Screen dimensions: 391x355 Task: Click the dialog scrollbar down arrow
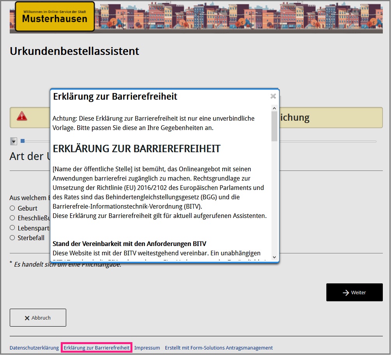coord(274,257)
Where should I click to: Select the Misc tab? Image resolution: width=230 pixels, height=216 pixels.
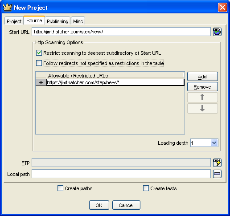pyautogui.click(x=78, y=21)
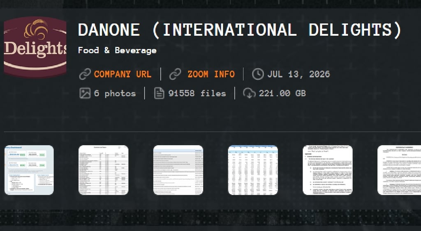Click the DANONE (INTERNATIONAL DELIGHTS) title

coord(240,30)
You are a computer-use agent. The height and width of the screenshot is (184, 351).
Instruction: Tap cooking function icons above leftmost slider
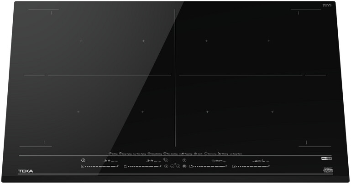(x=110, y=161)
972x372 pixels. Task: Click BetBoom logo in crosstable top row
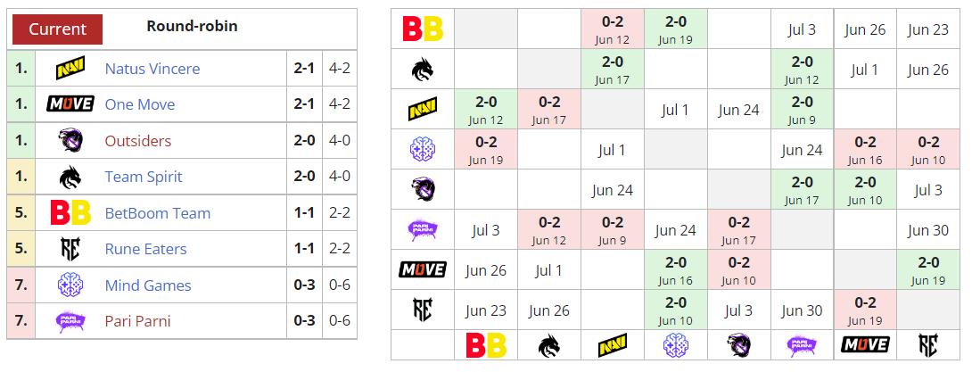(x=423, y=29)
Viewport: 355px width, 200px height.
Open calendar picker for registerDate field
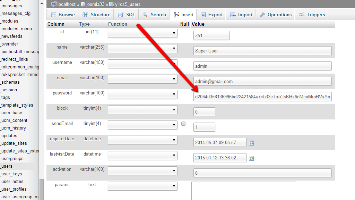click(251, 143)
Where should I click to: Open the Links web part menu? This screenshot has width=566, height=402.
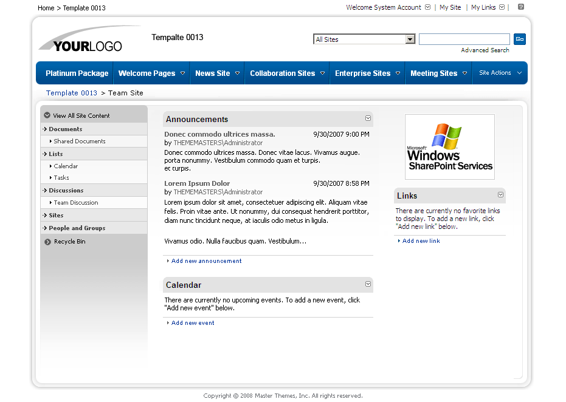point(500,195)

■ ■ ■ ■

Work request –
Nothing but the lines from the one with "Where should I click to: Open" through the last line of the records should appear in your answer, each exactly as written and without pictures.

Completed task –
Where should I click to: Open the Links web part menu? This screenshot has width=566, height=402.
point(500,195)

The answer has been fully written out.